At first these users puzzled me. What was the purpose of this spam? The only person who gets to see it is the administrator of the website. The answer is rather troubling: WordPress has a security flaw that allows registered users to edit the posts of other users. In other words, a hacker could very easily get into your WordPress site and change perfectly good posts into spiels for certain erectile dysfunction treatments, mail order Russians, and Nigerian lottery winnings. It’s easy to stop this: upgrade to WordPress 2.3.3 and the security hole will close.

But upgrading WordPress is a pain, especially if you’re not tech-savvy. As a result, a lot of people do not upgrade even when a security patch is released. This not only exposes that person’s blog to the hackers, it also means that hackers will register on lots of WordPress blogs just to find out if they are still vulnerable to exploitation. Failing to upgrade puts yourself at risk and makes life painful even for those who do upgrade promptly.

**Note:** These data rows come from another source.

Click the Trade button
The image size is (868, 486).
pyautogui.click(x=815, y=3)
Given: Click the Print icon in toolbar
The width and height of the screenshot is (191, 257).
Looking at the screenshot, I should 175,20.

So here is my easy solution:

1. Upgrade to 2.3.3 today.

2. Install the Sabre plugin for WordPress. Sabre is free, and since I’ve put it in place I haven’t had to deal with a single cruddy registration.

2a. If you want even more security against fake users, install Deadbolt. (I haven’t installed Deadbolt as Sabre is doing all I need right now; Deadbolt is probably more useful if you run a high-traffic site.)